_Document passage:_
◇ ◇ ◇

I have written to Trump, using the most respectful tone I could muster.

He won’t listen to just me, but perhaps a few thousand emails and letters and phone calls may make someone say, “Um, Sir, we have a problem.”

Please, if you love your lakes as much as I do, and recognize the disaster it would be if they were left unprotected, take a few minutes to write your own plea for a reconsideration of this cut.

As I said in my letter to President Trump, “Once the arts are gone and the environment is destroyed, what will your additional millions of dollars allotted to the military be protecting?”

Margot Gulliford



If every dog took an obedience class we’d all be happier

Sir: Re: April 27 letter from John Wever: ‘Dog owners are the problem’

I believe his solution to the reported dog attack incident — an animal-owners licence — is very unreasonable.

First of all, there is no evidence that the owner of the dog purposely opened the door so her dog could attack the other dog.

All canines have a territorial instinct, a sense of protecting the pack and their territory. They distrust strangers or what they feel is a danger or an encroachment on their pack’s turf.  That is what made dogs so valuable to our species 10,000 years ago.

As Mr. Wever said, there are no bad dogs, just bad owners. But all dogs have a dark side, and when they are raised you can promote their dark side or you can do the opposite.

If you want to own a dog, take a reasonable obedience class, the basics of sit, shake a paw, etc., not a robot dog class.

◇ ◇ ◇

(Saved data entries)
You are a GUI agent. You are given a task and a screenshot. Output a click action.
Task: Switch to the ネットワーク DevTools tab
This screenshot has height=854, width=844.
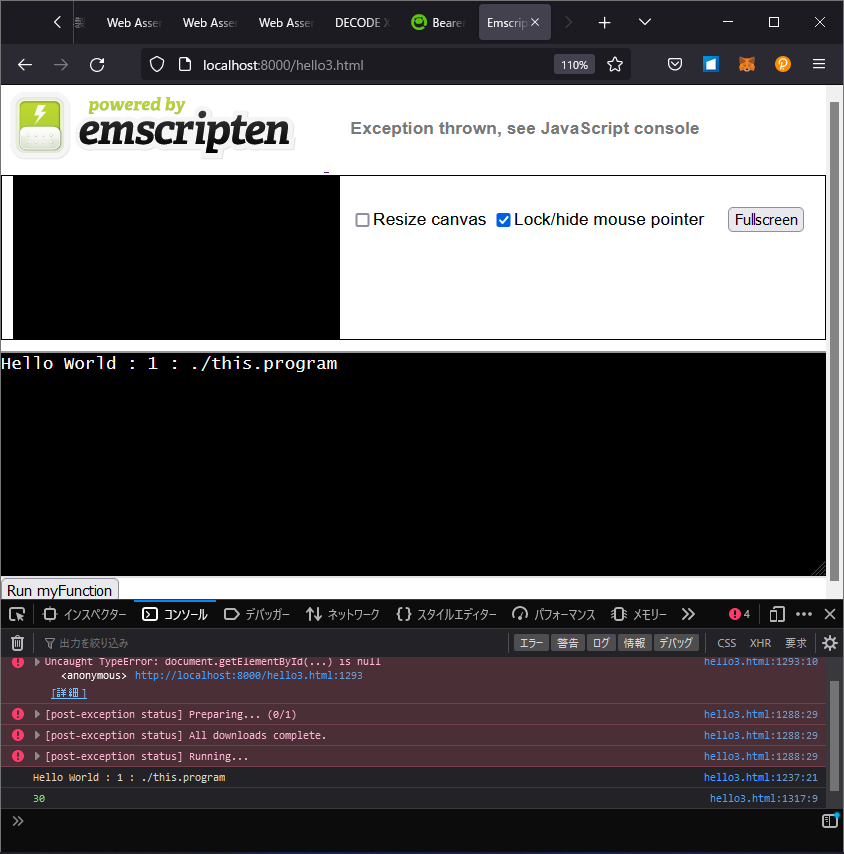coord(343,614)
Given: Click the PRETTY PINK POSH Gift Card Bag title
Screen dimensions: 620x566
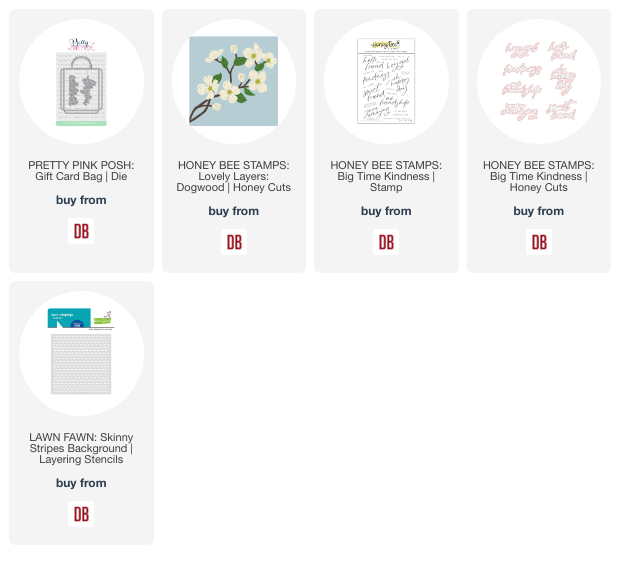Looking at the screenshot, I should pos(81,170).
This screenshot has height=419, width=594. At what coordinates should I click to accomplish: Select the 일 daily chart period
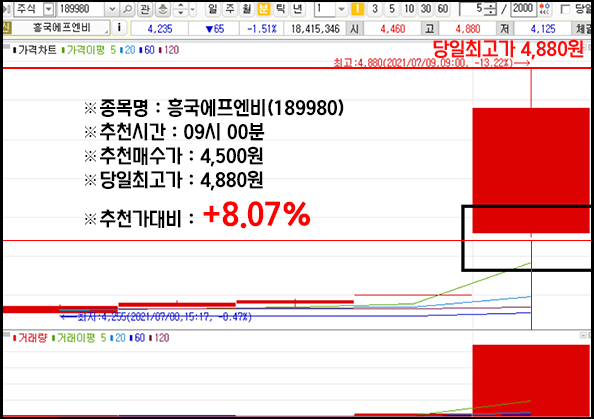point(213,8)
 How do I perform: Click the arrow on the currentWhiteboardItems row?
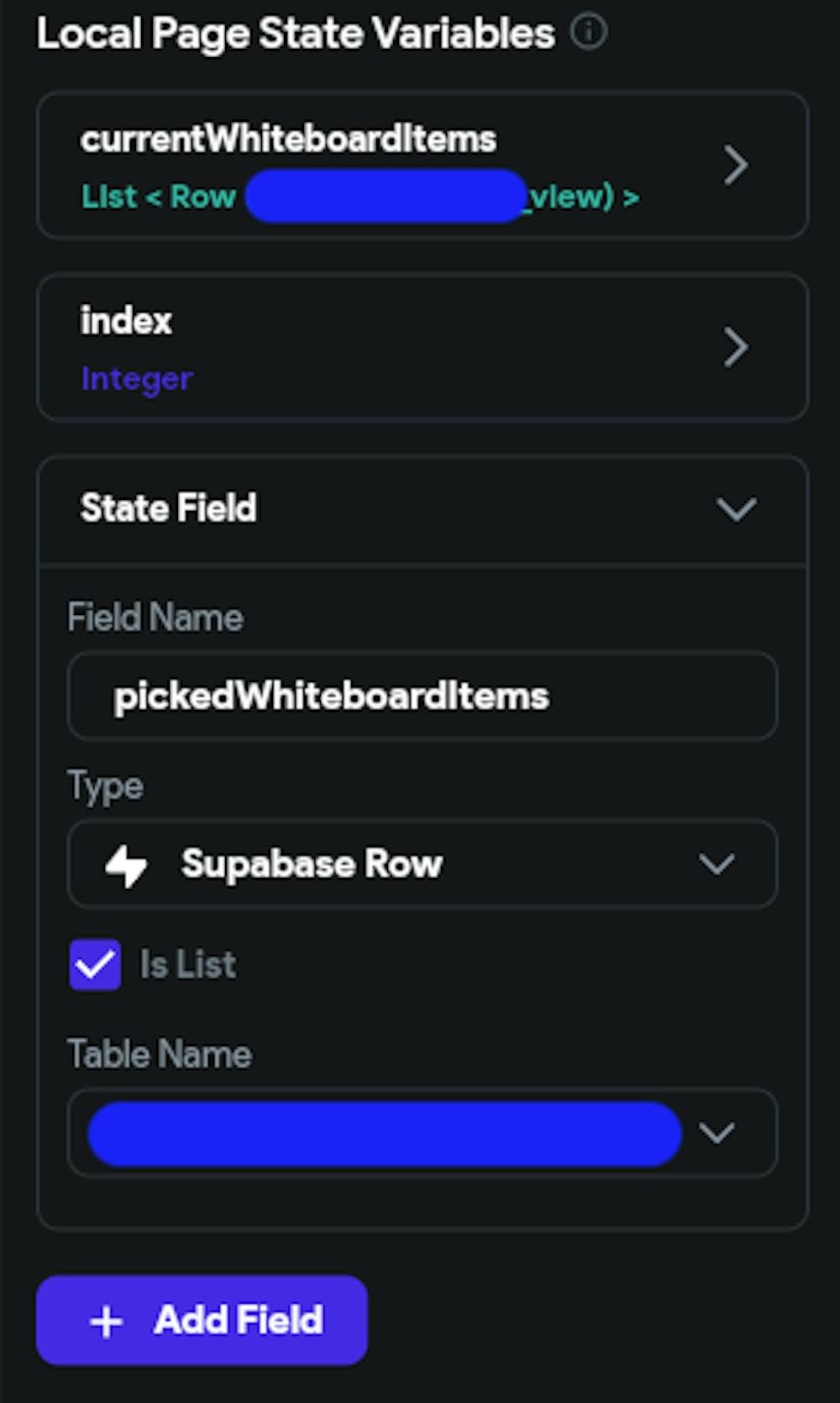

◇ ◇ ◇

Reproduce the letters to the editor in full, word for word.

I have written to Trump, using the most respectful tone I could muster.

He won’t listen to just me, but perhaps a few thousand emails and letters and phone calls may make someone say, “Um, Sir, we have a problem.”

Please, if you love your lakes as much as I do, and recognize the disaster it would be if they were left unprotected, take a few minutes to write your own plea for a reconsideration of this cut.

As I said in my letter to President Trump, “Once the arts are gone and the environment is destroyed, what will your additional millions of dollars allotted to the military be protecting?”

Margot Gulliford



If every dog took an obedience class we’d all be happier

Sir: Re: April 27 letter from John Wever: ‘Dog owners are the problem’

I believe his solution to the reported dog attack incident — an animal-owners licence — is very unreasonable.

First of all, there is no evidence that the owner of the dog purposely opened the door so her dog could attack the other dog.

All canines have a territorial instinct, a sense of protecting the pack and their territory. They distrust strangers or what they feel is a danger or an encroachment on their pack’s turf.  That is what made dogs so valuable to our species 10,000 years ago.

As Mr. Wever said, there are no bad dogs, just bad owners. But all dogs have a dark side, and when they are raised you can promote their dark side or you can do the opposite.

If you want to own a dog, take a reasonable obedience class, the basics of sit, shake a paw, etc., not a robot dog class.